Size no guarantee of performance

03/23/1995

Size is no guarantee of performance. The Biblical story of David and Goliath provided proof of that. It's pretty much the same in the wine world. Tasmania's emerging wine industry might well be a small one - with many producers having tiny land holdings - but already there are labels with big reputations.

Few reputations or wines are bigger on the local scene than those of the East Coast's Freycinet Vineyard.

Freycinet pickers. Image: Supplied
Freycinet pickers. Image: Supplied

It doesn't seem to matter what performance indicators you use - wine show awards, media reviews, sales figures, or peer approval. Wines from Geoff and Sue Bull's 8 ha site near Bicheno always rate highly.

"I never dreamed we'd be doing so well," said owner Geoff Bull, who held the winemaking reins until daughter Lindy and her partner Claudio Radenti joined the venture in 1992.

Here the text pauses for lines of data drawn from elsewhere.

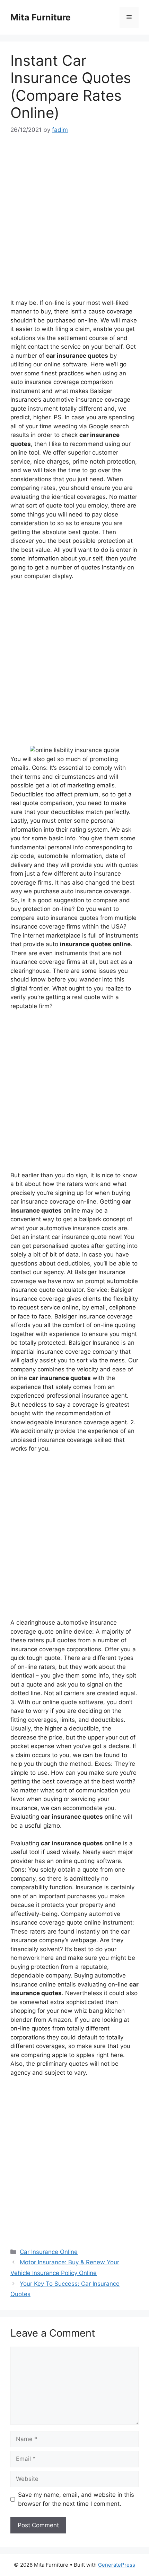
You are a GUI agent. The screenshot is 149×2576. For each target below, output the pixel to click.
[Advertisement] (74, 221)
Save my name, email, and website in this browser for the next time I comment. (76, 2499)
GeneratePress (116, 2564)
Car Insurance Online (49, 2251)
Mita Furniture (40, 17)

Red or white, Pinot or Chardonnay, the wines of Freycinet Vineyard have a consistency about them that's hard to fault. And, like the man responsible for their evolution, what you see is what you get.

That surely has been a key factor in the vineyard's successes during the past five years or so. It isn't hard to understand. Well-made wines that reliably deliver flavour and satisfaction in proportion to their price-tags can be a bit thin on the ground at times.

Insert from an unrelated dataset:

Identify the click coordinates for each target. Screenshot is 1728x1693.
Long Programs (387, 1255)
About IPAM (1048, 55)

For many consumers, Freycinet wines offer a safe Tasmanian harbour. Their generosity places them in familiar territory, closer in style to those produced by better known mainland vineyards.

Few would doubt the East Coast basks in the splendour of summer sunshine.

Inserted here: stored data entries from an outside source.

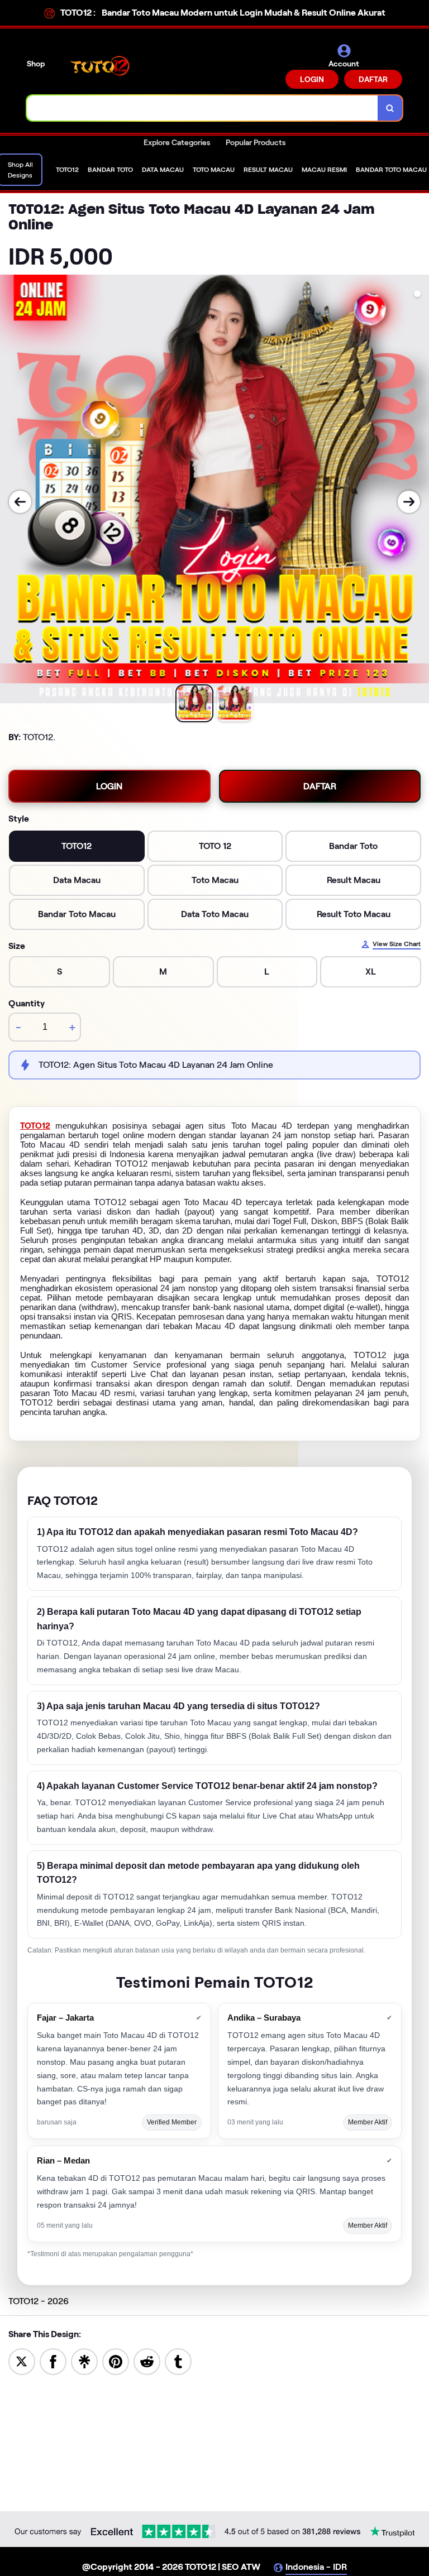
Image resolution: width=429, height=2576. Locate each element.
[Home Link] (102, 65)
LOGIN (312, 79)
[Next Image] (409, 501)
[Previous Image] (20, 501)
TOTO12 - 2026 (38, 2301)
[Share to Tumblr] (178, 2361)
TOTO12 (35, 1125)
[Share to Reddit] (147, 2361)
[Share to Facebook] (53, 2361)
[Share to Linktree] (84, 2361)
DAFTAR (373, 79)
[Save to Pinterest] (115, 2361)
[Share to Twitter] (21, 2361)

Roughly 100 m above sea level and 20 km from the Tasman Sea, Freycinet Vineyard enjoys a long ripening season. The terrain is basin-like for the most part; essentially a Roman amphitheatre, but on a grand scale.

The property's first 4ha of vines were planted in 1980. They are managed on what is becoming a familiar sight across Tasmania, the modified-lyre vine trellis. 

"I became convinced of the benefits of the lyre system after attending an industry workshop led by Heemskerk's Graham Wiltshire," Bull said.

"The system was developed in France by Professor Alain Carbonneau. He was looking to produce better quality fruit while also providing an easier method of pruning than is traditionally being used in the industry there. It works well."

Abundant heat and light and prudent vine management enable Freycinet wines to develop tremendous varietal characteristics. They come with oceans of fruit flavour and a depth of colour and extract totally unexpected from a climate as cool as Tasmania's.

"I love people coming in to say, 'Why is your Chardonnay so different?'" Bull muses. 

"My answer is, 'You haven't been paying enough.'"

Winemaker Claudio Radenti.
Winemaker Claudio Radenti.

A rich and concentrated wine, despite being grown in the cooler parts of the vineyard, the 1993 Freycinet Vineyard Chardonnay ($22) recently topped a national small makers' competition in Canberra, organised by Winewise Magazine.

It was no lucky strike. The vineyard's Chardonnays have been placed in the top handful in similar events before. The 1993 wine won a gold medal at the 1995 Tasmanian Regional Wine Show only last month. Already enriched with the complex flavours of fruit and oak, it's a dazzling star of the future

With the approach of vintage 1995, Claudio Radenti says the vineyard expects to harvest 43 tonnes of fruit in all.

Rapidly increasing demand for Freycinet wines saw last year's releases sell out nationally within four months. A programme of vineyard expansion is currently under way.